Nomi’s resurrection gean when Klaus’ contribution to the cult, bad-taste, new-wave classic ‘Urgh! A Music War’ became essential underground viewing during the late 80s. At the beginning of the 1990s, flyers began appearing once again, all over the East Village, with Nomi’s face upon them, with captions reading ‘Do You Nomi?’ and ‘Never Mind the Bollocks, here’s Klaus’. Klaus homage sites began to spring up over the internet, his albums were re-released, the new interest in him culminating in a documentary by Andrew Horn, ‘The Nomi Song’, which is quickly becoming somewhat of a cult classic itself. Now closet Nomi fans are emerging from the woodwork, and in the strangest places. He has his own corner of mySpace, where musicians as diverse as Italian lounge acts, New York indie bands, New Wave acts, to countless electronic outfits, hip hop kids and yukele players all testify to his enduring influence on the underground scene, his angular originality transcending all traditional boundaries. Morrissey plays Nomi songs before his gigs and made Nomi’s Death the concluding track to his Under the Influence compilation and Antony and the Johnsons are also acknowledged devotees.

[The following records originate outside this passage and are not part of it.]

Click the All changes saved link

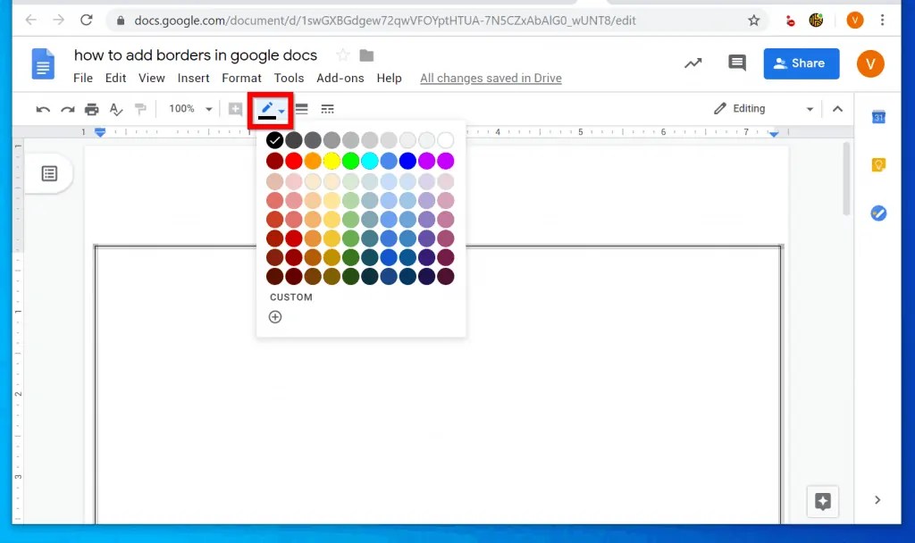pyautogui.click(x=491, y=78)
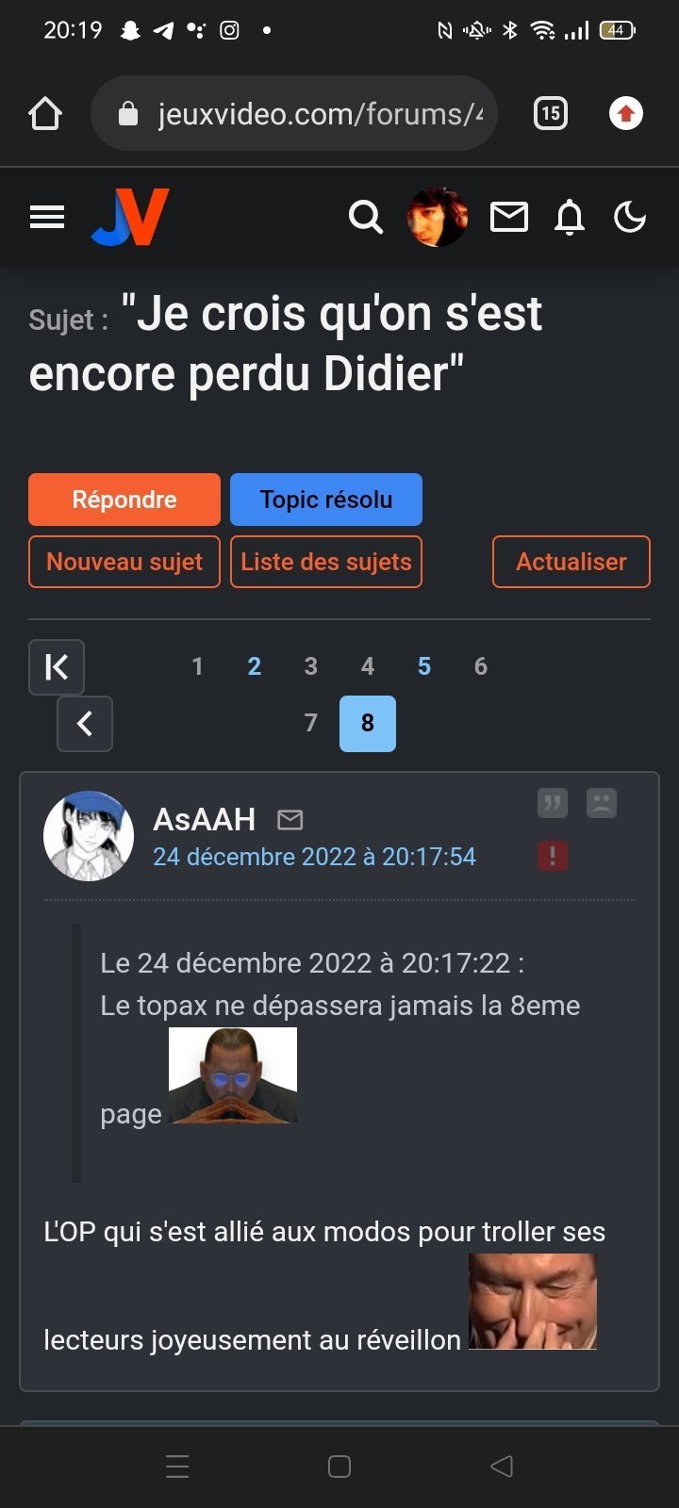Mark topic with Topic résolu button
This screenshot has width=679, height=1508.
coord(326,500)
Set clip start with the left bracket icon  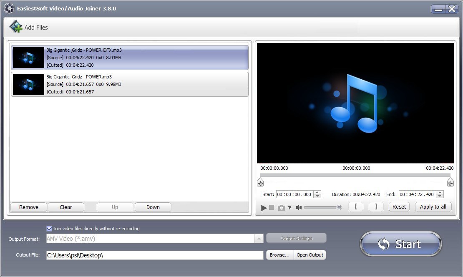(356, 206)
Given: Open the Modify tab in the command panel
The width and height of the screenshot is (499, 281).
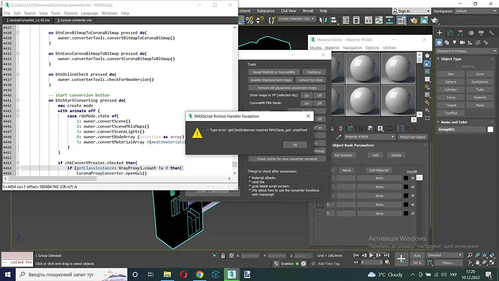Looking at the screenshot, I should (x=450, y=33).

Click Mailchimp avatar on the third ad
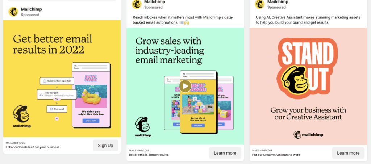[x=259, y=4]
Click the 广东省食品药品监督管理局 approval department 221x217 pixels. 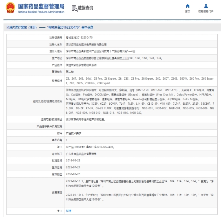(x=81, y=154)
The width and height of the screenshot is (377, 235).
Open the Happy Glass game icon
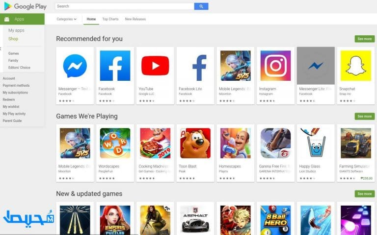316,143
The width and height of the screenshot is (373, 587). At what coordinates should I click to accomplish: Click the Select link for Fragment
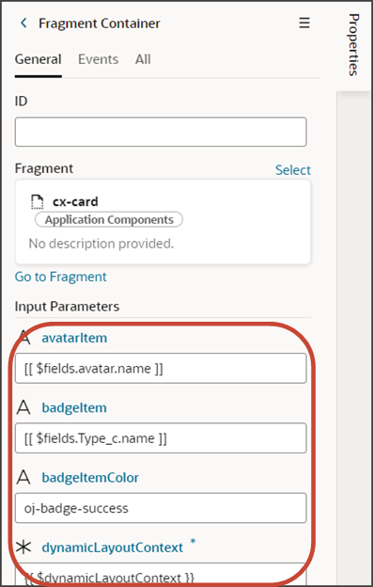point(292,170)
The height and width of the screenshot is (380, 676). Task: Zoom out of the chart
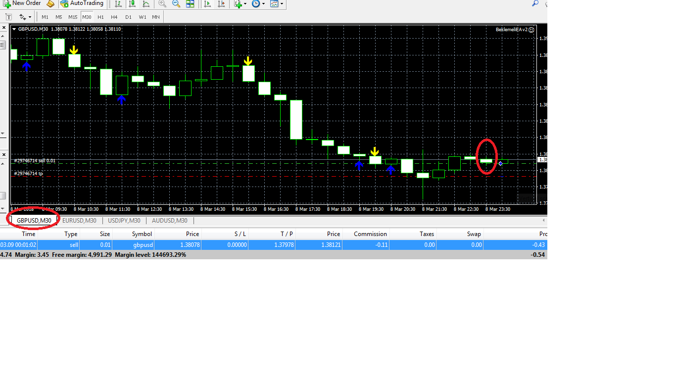[x=176, y=4]
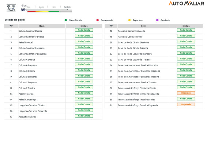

The effect of Nomi’s music, Antony explains, lies not in just the strange fusion of pop and opera, the weird disco component or the high camp artistry, “but the other element –the almost apocalyptic element to it… it was like he was able to predict the future,” which, it seems likely, is precisely how a man who claimed to have “descended from outer space/to save the human race” would have liked to be remembered: ahead of his time, and relished after.